É curioso observar como o ser humano funciona: muitas vezes, mesmo quando sabemos que uma situação já não nos faz bem, permanecemos ali, imóveis, enraizados, quase como se não tivéssemos escolha. E, ainda assim, quando surge a possibilidade de mudança, sentimos aquele frio na barriga, a hesitação, o impulso de recuar.


Mas existe uma explicação psicológica importante para isso.


Nosso cérebro foi moldado para preservar o conhecido, porque aquilo que é familiar nos passa uma falsa sensação de segurança. Mesmo que a situação atual seja desconfortável, ela é previsível. E aquilo que conhecemos parece - para a nossa mente - mais seguro do que o desconhecido.


A mudança ativa sistemas internos de alerta: “E se eu não der conta?”, "E se der errado?”, “E se eu me arrepender?”

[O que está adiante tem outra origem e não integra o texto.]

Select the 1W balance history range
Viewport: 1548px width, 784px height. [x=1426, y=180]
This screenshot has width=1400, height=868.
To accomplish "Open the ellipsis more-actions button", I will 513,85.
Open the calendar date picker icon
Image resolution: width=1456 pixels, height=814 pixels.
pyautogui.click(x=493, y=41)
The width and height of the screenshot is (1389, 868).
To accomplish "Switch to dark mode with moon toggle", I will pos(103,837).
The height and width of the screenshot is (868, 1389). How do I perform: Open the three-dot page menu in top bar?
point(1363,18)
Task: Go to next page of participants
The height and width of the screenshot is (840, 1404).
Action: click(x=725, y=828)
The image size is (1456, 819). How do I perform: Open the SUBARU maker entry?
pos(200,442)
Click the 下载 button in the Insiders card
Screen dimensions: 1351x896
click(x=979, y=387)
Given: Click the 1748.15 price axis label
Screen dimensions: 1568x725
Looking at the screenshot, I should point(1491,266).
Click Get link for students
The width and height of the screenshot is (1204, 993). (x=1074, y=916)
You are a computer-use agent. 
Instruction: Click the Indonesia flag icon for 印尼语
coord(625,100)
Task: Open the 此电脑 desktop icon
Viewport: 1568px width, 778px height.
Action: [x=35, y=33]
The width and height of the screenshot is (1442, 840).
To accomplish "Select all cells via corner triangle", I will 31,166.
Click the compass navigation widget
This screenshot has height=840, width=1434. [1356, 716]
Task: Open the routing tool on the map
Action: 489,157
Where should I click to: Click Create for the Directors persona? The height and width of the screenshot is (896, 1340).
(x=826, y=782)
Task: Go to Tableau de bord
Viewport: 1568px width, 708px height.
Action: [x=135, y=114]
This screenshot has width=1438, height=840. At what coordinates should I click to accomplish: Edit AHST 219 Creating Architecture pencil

É a tentativa do nosso organismo de nos proteger do incerto. O problema é que esse mesmo mecanismo também pode nos impedir de crescer.


Em terapia, é muito comum ver pessoas que já perceberam que estão sofrendo, mas ainda assim permanecem onde estão, num trabalho que adoece, num relacionamento que não sustenta, num padrão que aprisiona. Não por fraqueza, mas por medo. Medo do novo. Medo do vazio entre o ponto em que estou e o ponto onde quero chegar. Medo de não ter garantias.


E aqui entra uma lembrança importante e até bem-humorada: você não é árvore para ficar preso no chão.


Você pode se movimentar. Pode tentar. Pode testar caminhos diferentes. Pode se aproximar do que faz sentido, mesmo que aos poucos.


A verdade é que mudar não significa abandonar tudo; significa reencontrar-se. Significa olhar para a própria história e perguntar: “Quem eu desejo ser daqui pra frente?”


E quase sempre, depois do primeiro passo, percebemos que o medo era muito maior na imaginação do que na vida real. O novo pode ser desafiador, mas também pode ser libertador, leve, surpreendente.


Talvez você não precise de uma grande revolução agora. Talvez precise só de um movimento pequeno, mas seu. Um deslocamento suave que lembre aquilo que a gente tende a esquecer: o caminho só aparece quando a gente começa a andar.